Masking video backgrounds with Apple DepthPro and PyTorch

By Robert Russell

February 19, 2025 - 6 minutes read - 1159 words

Last year I wrote about loading and saving video in a Jupyter Notebook for frame-by-frame processing with PyTorch. Today I’d like to explain more of the actual image processing that motivated me. It started from tinkering with Apple’s Depth Pro model. I just wanted to see how it performed with some arbitrary video and maybe use it to separate the background from the foreground.

Today I’ll focus on just two main tasks that differ from the last notebook:

Using the Apple DepthPro model
Relevant UI controls

Using the Apple DepthPro model

DepthPro is a monocular depth model, meaning it infers depth for each pixel in a single still image. The repo includes example code which loads an image, runs it through the model, and then saves the output as a depth map. There’s also a paper I haven’t read - Depth Pro: Sharp Monocular Metric Depth in Less Than a Second.

The example code is fine for testing out a few still images. I’m interested in processing video though. And as I described in my previous post, I also really want an interface that encourages interactive exploration. A responsive environment to play with the code is just more fun. So I spent some time on interactive UI elements and, to keep things speedy, caching function results.
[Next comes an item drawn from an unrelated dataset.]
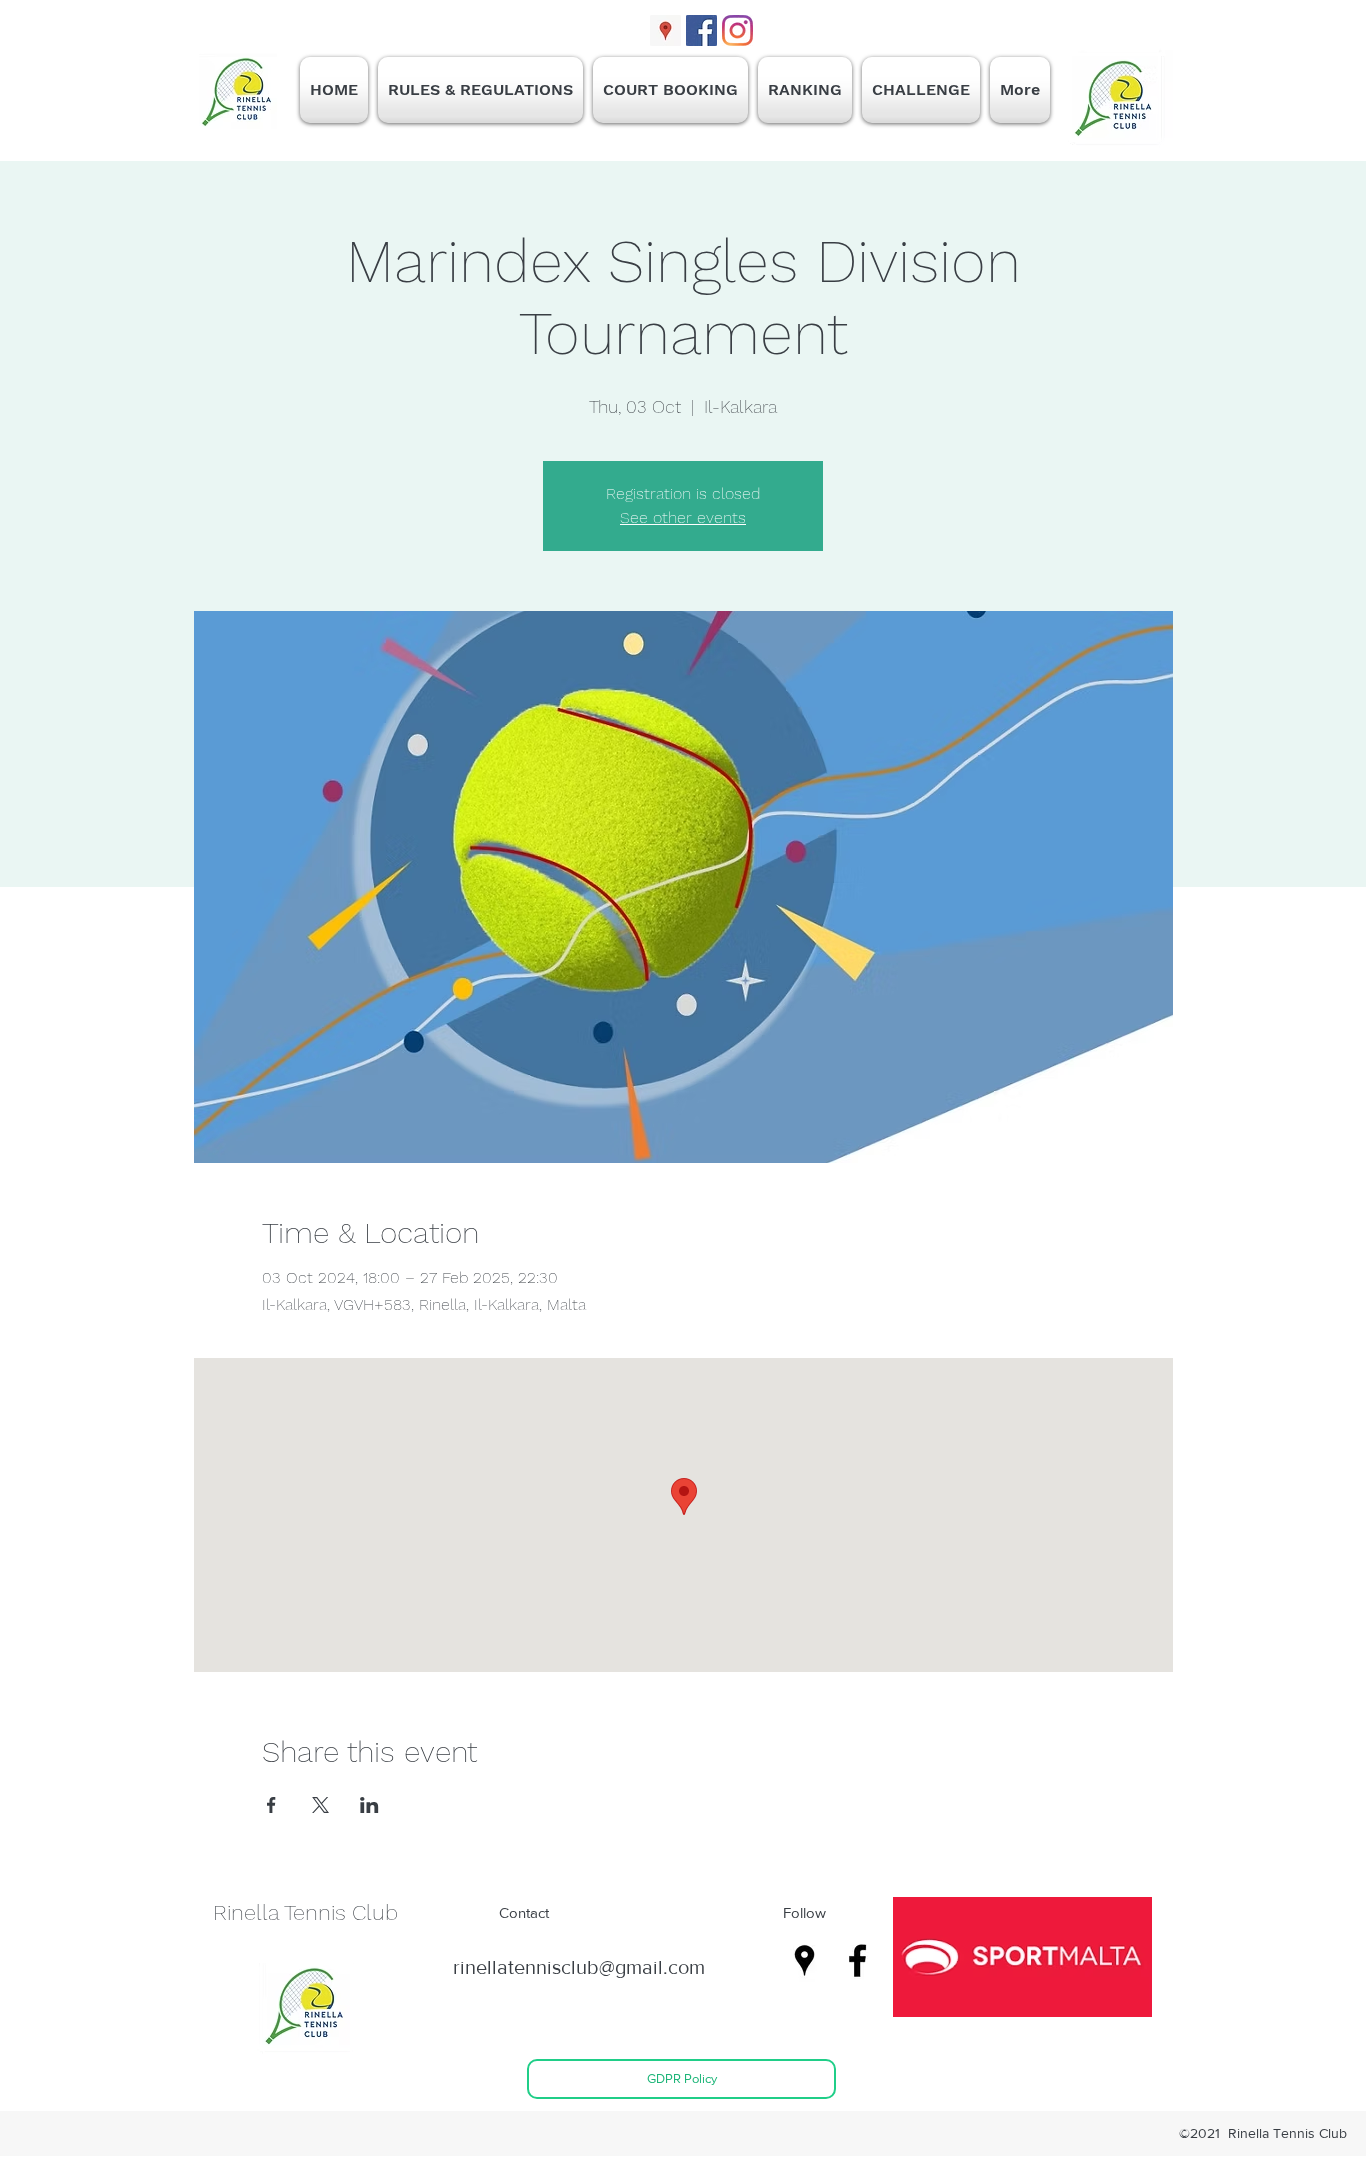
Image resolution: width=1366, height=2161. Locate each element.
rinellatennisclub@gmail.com (579, 1967)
Throughout the rest of the post I’ll explain my notebook and highlight some code snippets.

About caching

The Depth Pro model produces results in a fraction of a second, so why cache? A cache is only memory access and memory access is still faster than reprocessing frames. In my last notebook example I wrote custom caching for each method that took more than a few milliseconds. By the time I was done writing that though I recognized the pattern and guessed there might be some built-in support for memoizing or caching function return values. And of course there is. The @cache decorator from the functools library seems to do the trick quite nicely.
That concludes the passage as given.